(Saved entries)
:::
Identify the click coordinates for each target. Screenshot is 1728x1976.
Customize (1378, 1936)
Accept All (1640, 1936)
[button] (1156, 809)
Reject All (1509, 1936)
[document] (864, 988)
:::
_Problem description_
Your answer must be an exact copy of every entry above.

_Result of this task_
Identify the click coordinates for each target. Screenshot is 1728x1976.
Customize (1378, 1936)
Accept All (1640, 1936)
[button] (1156, 809)
Reject All (1509, 1936)
[document] (864, 988)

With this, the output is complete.